Aim of the task: Exact repetition, pictures omitted: give every record below again.

───── Data to use ─────

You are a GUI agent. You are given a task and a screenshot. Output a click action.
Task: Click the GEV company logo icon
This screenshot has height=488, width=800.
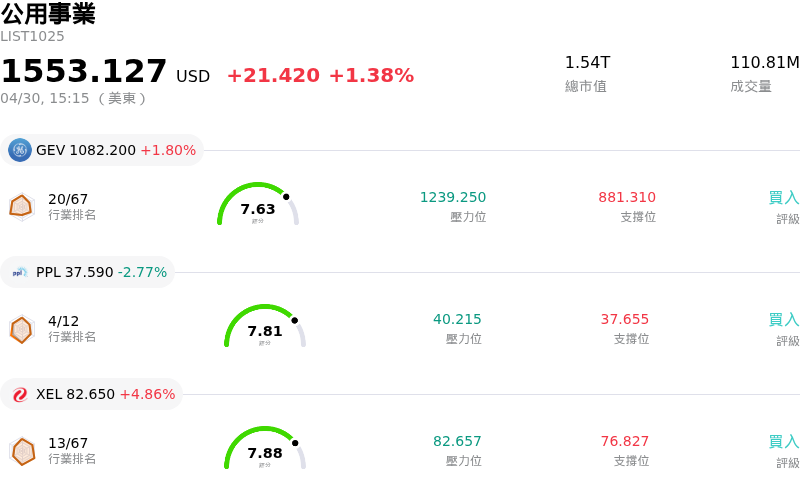point(20,150)
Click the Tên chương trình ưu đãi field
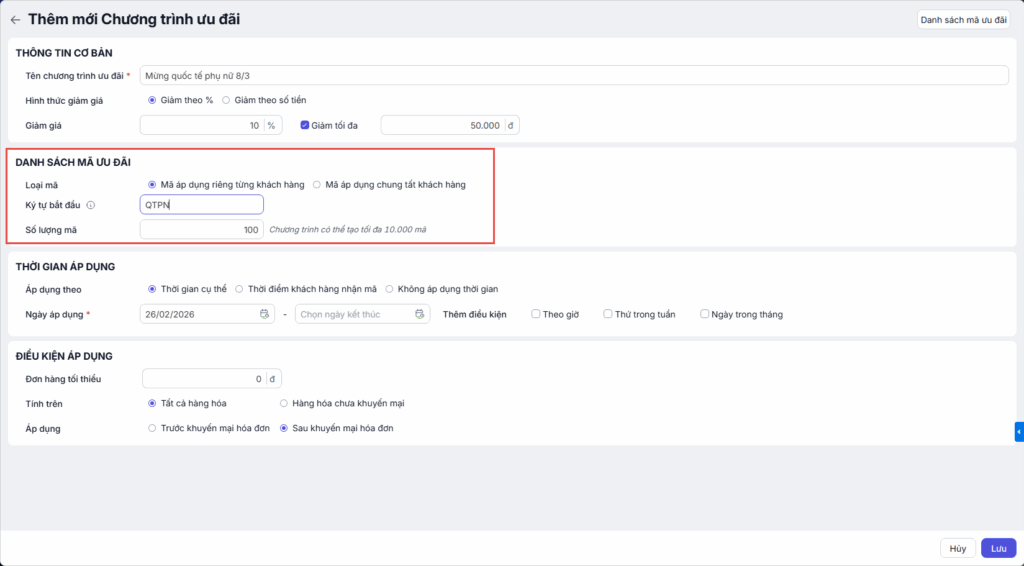 pyautogui.click(x=574, y=75)
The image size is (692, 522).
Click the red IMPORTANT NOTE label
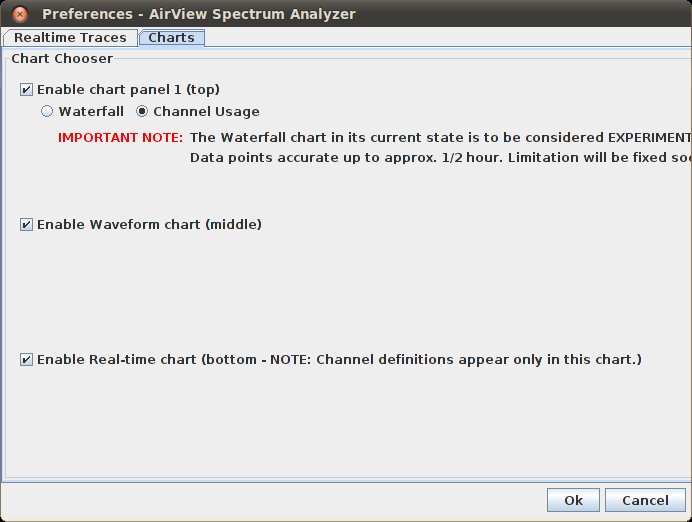click(x=120, y=138)
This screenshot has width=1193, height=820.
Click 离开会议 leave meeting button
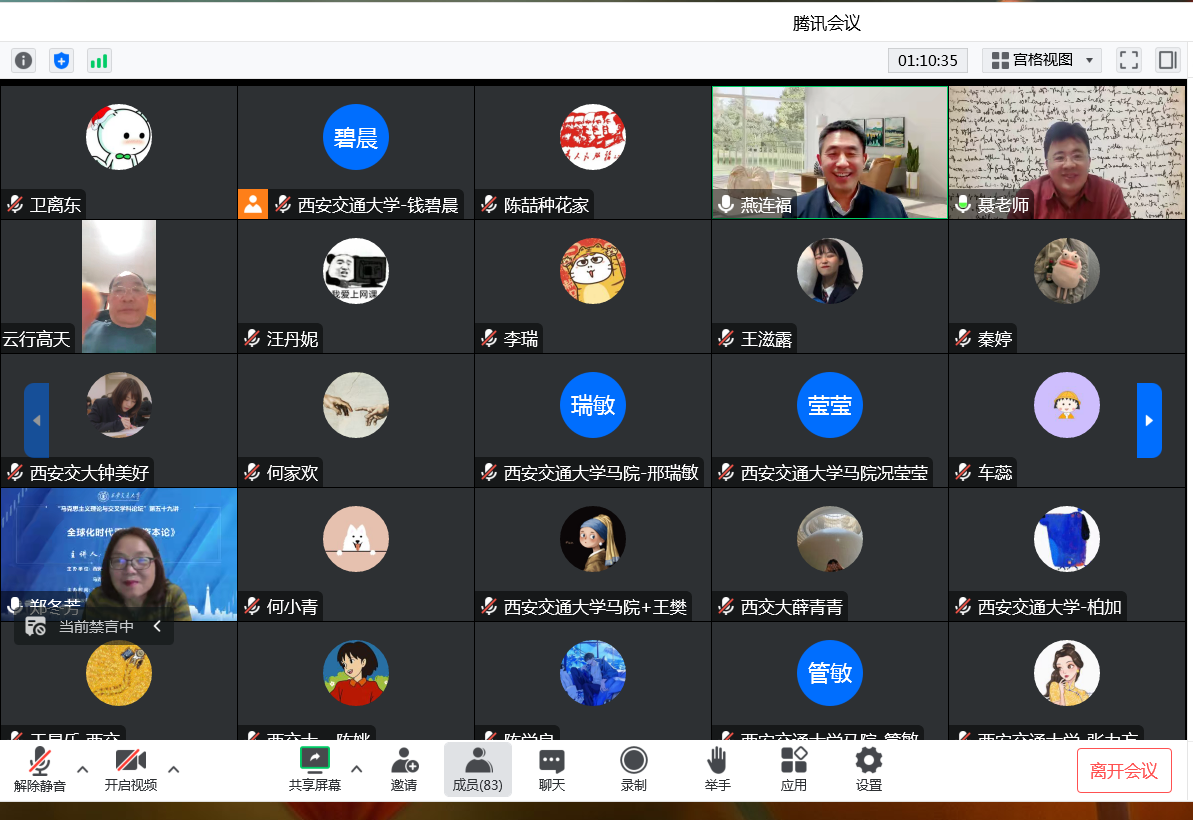1124,770
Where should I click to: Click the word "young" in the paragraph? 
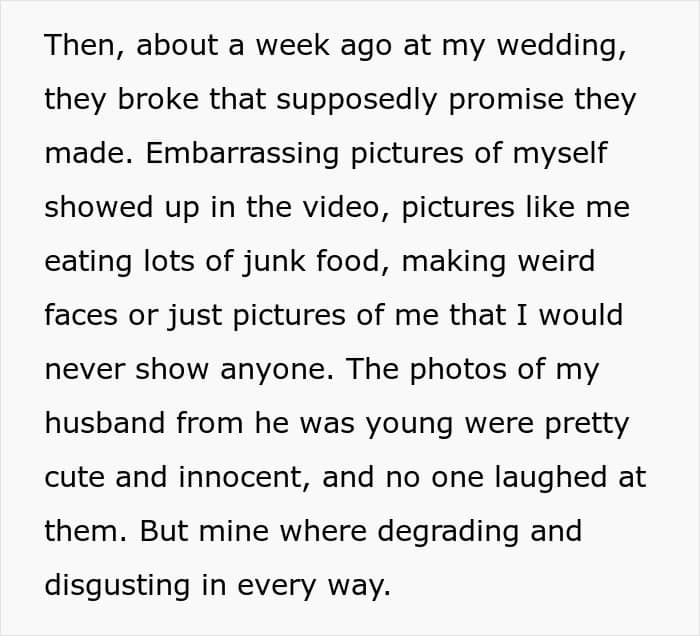coord(421,424)
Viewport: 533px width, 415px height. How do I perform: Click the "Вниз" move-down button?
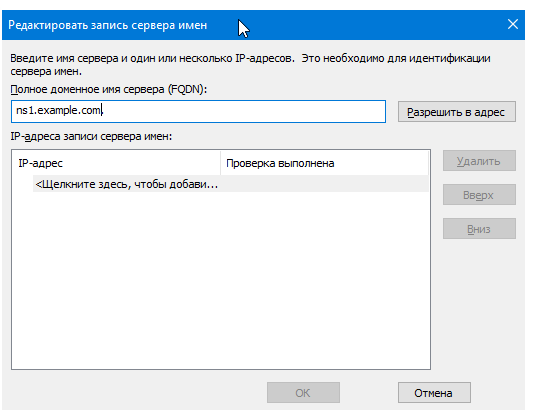(x=479, y=229)
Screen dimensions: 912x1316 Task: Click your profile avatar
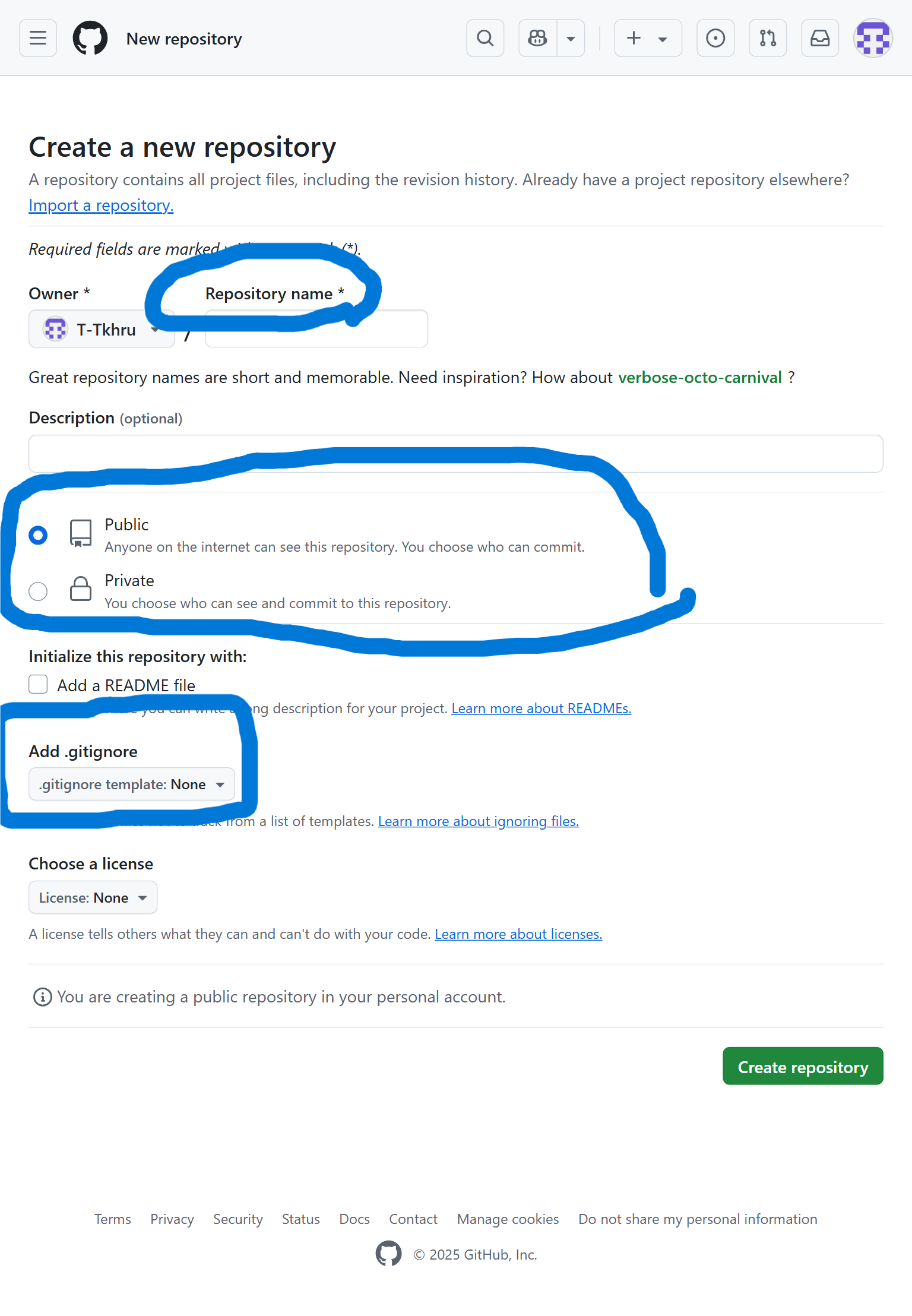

─────

Final answer:
You are a GUI agent. You are given a task and a screenshot. Output a click action.
Task: Click the GEV company logo icon
This screenshot has height=488, width=800.
point(20,150)
Click the Tên chương trình ưu đãi field
 pyautogui.click(x=574, y=75)
The image size is (692, 522).
Click the red IMPORTANT NOTE label
click(x=120, y=138)
This screenshot has width=1193, height=820.
Click 离开会议 leave meeting button
1124,770
Where should I click to: Click the word "young" in the paragraph? 
coord(421,424)
Viewport: 533px width, 415px height. How do I perform: Click the "Вниз" move-down button?
(x=479, y=229)
Screen dimensions: 912x1316 Task: Click your profile avatar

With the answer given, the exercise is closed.